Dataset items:
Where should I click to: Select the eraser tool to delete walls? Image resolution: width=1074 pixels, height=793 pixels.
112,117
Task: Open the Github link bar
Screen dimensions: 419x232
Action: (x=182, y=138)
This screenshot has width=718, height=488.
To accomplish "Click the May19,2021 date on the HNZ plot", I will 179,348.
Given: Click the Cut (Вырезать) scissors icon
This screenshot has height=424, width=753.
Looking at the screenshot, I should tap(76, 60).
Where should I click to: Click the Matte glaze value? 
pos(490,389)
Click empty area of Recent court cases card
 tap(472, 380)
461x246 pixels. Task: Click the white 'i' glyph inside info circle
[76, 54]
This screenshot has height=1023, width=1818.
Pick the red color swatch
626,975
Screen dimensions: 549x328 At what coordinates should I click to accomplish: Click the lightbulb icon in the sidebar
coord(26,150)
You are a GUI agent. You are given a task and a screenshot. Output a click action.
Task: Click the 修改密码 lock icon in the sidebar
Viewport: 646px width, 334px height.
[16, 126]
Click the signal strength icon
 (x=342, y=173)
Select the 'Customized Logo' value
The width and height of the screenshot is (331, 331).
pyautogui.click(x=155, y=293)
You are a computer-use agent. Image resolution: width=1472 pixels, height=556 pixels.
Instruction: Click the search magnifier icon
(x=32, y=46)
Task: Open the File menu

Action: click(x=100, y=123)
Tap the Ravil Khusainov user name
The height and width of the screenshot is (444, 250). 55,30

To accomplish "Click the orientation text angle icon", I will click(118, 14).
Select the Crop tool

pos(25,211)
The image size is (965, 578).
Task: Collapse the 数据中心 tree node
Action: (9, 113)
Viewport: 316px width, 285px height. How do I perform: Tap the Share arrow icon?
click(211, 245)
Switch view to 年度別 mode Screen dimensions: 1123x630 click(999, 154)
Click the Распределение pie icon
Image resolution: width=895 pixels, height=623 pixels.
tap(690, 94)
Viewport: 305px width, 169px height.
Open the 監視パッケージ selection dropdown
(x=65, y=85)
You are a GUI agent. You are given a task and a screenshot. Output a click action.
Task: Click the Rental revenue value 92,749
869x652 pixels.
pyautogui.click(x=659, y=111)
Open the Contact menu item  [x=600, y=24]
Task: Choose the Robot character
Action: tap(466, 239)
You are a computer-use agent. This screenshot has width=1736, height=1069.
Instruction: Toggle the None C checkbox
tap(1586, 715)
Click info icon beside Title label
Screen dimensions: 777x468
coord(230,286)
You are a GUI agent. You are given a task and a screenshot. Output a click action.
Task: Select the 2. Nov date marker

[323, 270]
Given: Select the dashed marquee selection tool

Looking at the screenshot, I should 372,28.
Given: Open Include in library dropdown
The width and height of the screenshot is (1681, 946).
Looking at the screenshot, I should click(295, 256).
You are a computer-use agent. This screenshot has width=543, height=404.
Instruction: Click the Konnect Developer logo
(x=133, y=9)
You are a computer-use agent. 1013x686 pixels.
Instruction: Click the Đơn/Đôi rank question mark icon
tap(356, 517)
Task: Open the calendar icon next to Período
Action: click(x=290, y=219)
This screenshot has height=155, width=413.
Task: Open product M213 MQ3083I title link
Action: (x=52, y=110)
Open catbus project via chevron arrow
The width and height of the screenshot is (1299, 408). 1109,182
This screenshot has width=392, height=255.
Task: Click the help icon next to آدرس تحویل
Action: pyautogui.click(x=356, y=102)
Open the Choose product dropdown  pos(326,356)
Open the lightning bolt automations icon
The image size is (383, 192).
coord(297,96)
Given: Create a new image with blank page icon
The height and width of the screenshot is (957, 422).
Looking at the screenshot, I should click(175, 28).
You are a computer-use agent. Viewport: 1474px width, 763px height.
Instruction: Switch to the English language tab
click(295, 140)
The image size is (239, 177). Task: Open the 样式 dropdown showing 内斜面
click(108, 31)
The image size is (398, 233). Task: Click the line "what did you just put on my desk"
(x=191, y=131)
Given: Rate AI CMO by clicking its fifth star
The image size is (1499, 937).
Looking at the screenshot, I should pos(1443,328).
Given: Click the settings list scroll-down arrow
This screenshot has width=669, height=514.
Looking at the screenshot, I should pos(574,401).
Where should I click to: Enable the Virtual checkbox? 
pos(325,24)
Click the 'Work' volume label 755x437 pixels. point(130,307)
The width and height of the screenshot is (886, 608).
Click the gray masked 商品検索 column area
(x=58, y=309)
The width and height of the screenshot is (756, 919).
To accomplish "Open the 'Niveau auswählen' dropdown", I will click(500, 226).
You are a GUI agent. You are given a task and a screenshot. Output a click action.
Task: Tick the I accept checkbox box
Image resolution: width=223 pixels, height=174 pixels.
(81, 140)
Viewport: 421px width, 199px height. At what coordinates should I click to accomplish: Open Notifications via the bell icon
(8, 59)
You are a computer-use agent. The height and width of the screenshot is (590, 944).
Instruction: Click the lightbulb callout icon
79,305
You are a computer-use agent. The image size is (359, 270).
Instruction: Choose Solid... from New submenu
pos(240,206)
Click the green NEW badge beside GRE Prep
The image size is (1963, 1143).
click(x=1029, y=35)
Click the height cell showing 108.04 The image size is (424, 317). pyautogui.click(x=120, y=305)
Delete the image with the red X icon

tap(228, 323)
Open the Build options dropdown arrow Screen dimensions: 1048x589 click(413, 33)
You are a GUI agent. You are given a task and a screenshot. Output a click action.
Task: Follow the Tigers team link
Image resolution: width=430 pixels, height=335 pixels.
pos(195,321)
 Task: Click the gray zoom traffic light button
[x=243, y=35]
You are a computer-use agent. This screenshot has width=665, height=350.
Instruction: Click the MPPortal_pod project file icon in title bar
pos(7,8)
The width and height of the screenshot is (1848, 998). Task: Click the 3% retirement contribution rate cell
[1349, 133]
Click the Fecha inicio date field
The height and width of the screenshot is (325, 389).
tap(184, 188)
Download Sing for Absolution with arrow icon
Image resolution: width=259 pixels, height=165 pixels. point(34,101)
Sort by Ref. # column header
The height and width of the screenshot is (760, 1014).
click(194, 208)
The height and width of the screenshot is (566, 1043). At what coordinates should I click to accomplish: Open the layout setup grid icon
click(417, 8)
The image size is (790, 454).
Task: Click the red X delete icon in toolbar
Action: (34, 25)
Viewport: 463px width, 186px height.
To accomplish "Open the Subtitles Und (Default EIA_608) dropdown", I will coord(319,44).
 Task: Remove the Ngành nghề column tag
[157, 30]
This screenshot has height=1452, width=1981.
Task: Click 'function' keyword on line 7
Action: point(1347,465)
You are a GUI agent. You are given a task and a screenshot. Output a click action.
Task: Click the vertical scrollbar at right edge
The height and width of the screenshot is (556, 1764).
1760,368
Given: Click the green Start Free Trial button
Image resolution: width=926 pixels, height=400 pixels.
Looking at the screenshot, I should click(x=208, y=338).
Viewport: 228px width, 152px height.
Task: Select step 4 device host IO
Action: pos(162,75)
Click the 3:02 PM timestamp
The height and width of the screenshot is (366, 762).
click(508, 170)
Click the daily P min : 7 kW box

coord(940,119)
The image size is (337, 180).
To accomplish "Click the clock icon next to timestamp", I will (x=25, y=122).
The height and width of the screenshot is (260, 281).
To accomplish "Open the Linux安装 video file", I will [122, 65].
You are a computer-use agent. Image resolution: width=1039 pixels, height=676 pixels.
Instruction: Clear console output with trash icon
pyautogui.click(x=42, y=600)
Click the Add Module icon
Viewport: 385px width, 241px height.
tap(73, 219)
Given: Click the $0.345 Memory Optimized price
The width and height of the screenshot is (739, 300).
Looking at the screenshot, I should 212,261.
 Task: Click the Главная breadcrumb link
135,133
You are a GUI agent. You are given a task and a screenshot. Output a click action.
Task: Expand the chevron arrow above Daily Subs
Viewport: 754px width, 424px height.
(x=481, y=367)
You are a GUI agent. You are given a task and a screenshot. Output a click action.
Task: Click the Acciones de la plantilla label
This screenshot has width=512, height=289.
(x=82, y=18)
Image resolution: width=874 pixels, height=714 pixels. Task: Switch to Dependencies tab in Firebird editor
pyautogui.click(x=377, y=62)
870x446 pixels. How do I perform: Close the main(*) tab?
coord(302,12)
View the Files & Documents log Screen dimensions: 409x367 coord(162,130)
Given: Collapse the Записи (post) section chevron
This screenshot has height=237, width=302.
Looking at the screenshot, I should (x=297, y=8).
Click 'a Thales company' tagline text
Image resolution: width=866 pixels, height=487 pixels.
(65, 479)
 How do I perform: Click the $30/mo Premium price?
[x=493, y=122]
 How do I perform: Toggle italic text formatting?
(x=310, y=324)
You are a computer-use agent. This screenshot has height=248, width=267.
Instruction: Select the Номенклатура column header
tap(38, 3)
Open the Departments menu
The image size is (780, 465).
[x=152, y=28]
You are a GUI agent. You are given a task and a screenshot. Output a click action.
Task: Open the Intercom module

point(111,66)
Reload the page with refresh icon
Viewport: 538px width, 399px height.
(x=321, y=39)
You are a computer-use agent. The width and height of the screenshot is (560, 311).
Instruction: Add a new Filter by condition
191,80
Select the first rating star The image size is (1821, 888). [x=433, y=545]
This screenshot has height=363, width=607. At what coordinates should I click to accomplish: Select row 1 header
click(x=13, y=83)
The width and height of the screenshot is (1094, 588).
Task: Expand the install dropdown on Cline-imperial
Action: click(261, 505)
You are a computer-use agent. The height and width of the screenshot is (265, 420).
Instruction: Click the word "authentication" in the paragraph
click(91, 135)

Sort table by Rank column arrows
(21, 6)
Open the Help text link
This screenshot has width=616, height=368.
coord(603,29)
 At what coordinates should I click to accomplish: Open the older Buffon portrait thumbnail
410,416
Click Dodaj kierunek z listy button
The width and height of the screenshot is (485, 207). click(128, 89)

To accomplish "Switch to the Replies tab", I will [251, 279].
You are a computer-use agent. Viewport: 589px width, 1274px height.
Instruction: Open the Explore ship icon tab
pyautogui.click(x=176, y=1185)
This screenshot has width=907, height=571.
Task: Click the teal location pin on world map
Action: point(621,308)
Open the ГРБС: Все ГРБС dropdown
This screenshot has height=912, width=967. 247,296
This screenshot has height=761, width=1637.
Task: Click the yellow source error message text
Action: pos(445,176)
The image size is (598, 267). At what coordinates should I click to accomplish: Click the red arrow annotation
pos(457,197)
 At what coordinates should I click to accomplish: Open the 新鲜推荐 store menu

▶ [THE EXERCISE]
Copy every line of the rows above word for word, everything from the line containing "Select the Crop tool" down to the line containing "(x=65, y=85)", both of those lines included.

▶ [ANSWER TO THE EXERCISE]
Select the Crop tool

pos(25,211)
The image size is (965, 578).
Task: Collapse the 数据中心 tree node
Action: (9, 113)
Viewport: 316px width, 285px height. How do I perform: Tap the Share arrow icon?
click(211, 245)
Switch view to 年度別 mode Screen dimensions: 1123x630 click(999, 154)
Click the Распределение pie icon
Image resolution: width=895 pixels, height=623 pixels.
tap(690, 94)
Viewport: 305px width, 169px height.
Open the 監視パッケージ selection dropdown
(x=65, y=85)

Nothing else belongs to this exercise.